I wrote a bunch of pipelines to migrate data from Mongo (App DB) to Postgres (temporary budget data warehouse until we upgrade to something like SnowFlake). Realised too late that what I was really doing was defining Airbyte Sources https://docs.airbyte.com/connector-development/tutorials/building-a-python-source and Destinations which are already well defined and robust.
Our main Software Engineer is touchy about App DB query load. I'd imagine that Airbyte will be just as efficient as anything I've written if not more so? My mongo queries retrieve all the data in a collection since a timestamp from just before the previous pipeline execution if that makes sense.
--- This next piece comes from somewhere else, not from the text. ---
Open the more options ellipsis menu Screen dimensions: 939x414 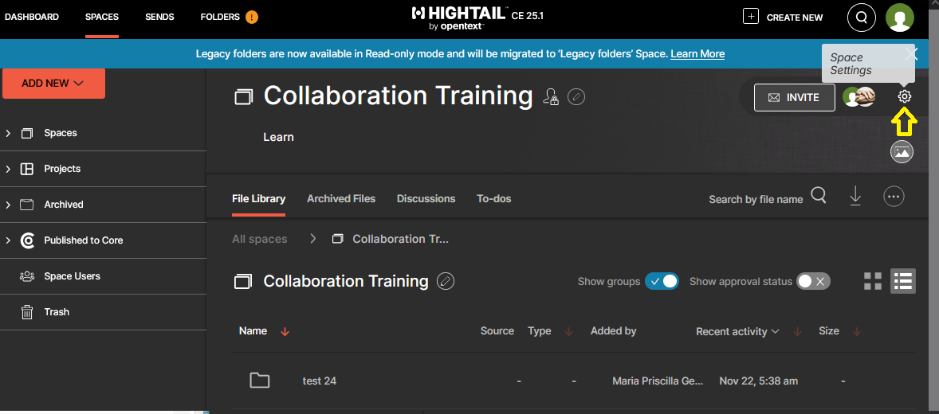point(894,197)
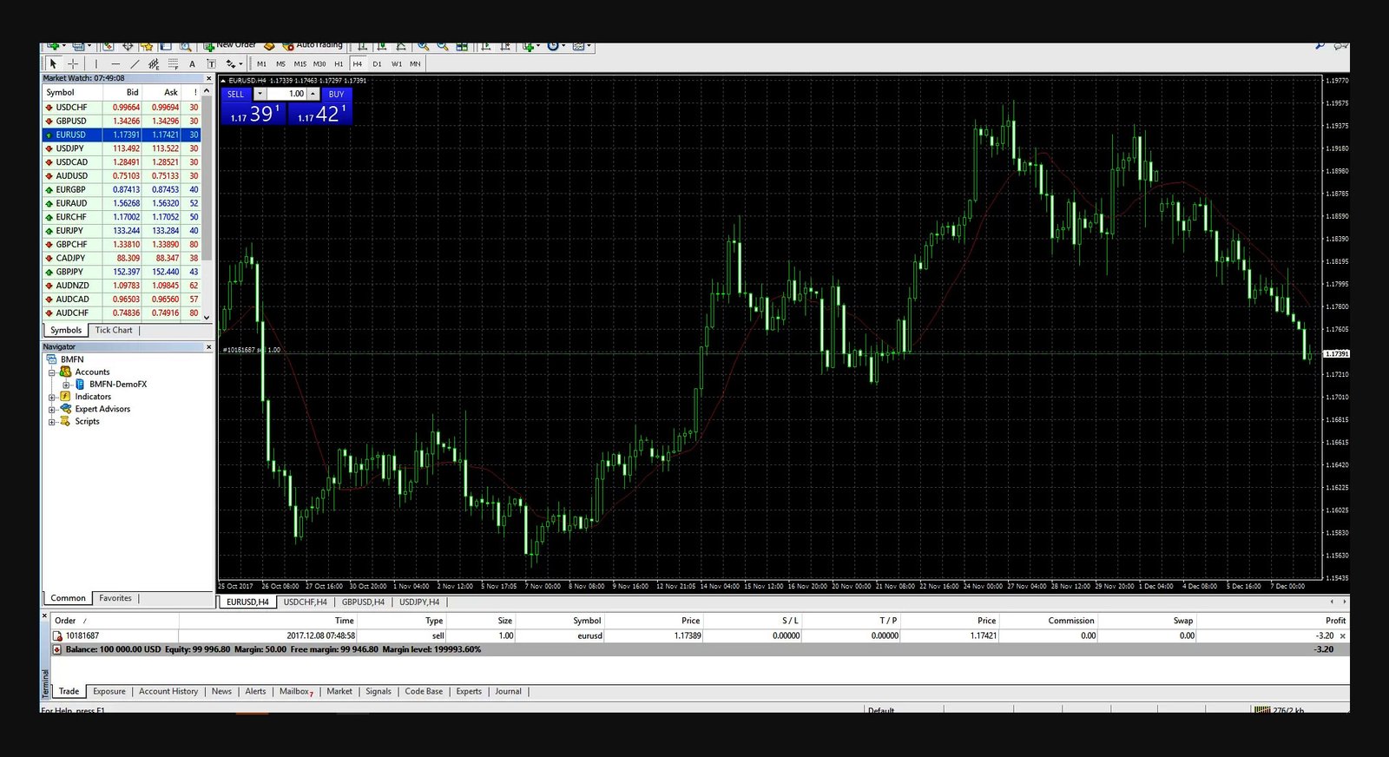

And then upsert on a key so a tiny bit of record overlap doesn't matter.
Basically my pipelines can be a little buggy, should I just migrate? @Stephen Bailey
I do use copy_expert for my backfills which makes them speedy, not sure if Airbyte would do that. But I guess the fact that Airbyte takes everything and loads it into json means that I wouldn't need to run a backfill because there's no transformation logic to get wrong or change. Not posting on Airbyte slack because Airbyte devs will obviously tell me to use Airbyte.
06/29/2022, 3:53 PM
woof, this is a decision. i have spent a lot of time with meltano and singer taps, and it is just a lot of work to maintain and build the extractors. Having a framework is nice, and i looked into deploying airbyte for us -- still might do so -- but its definitely a Thing to manage. for us, a lot of our key pipelines are already pretty well-defined and are a "devil you know" so we didn't end up adding them in. but now that we want to make ti more self-service to add, e.g. airtable exports, we are revisiting the architecture.
06/29/2022, 4:16 PM
At our company we make effective use of Airbyte with Dagster. I'd certainly recommend switching to Airbyte if you can. It's another thing to manage, but also when you switch to Snowflake, all you have to do is add the new destination and you're sorted. Makes bringing in other first- and third-party data much easier too
06/29/2022, 5:17 PM
do you self-host @Isaac Harris-Holt?
06/30/2022, 8:18 AM
@Stephen Bailey yes we do
06/30/2022, 9:42 AM
Surprised it wasn't built for k8s from day one. Was assuming it would have good support (not that my workloads would really need it but nice to have standardised deployments).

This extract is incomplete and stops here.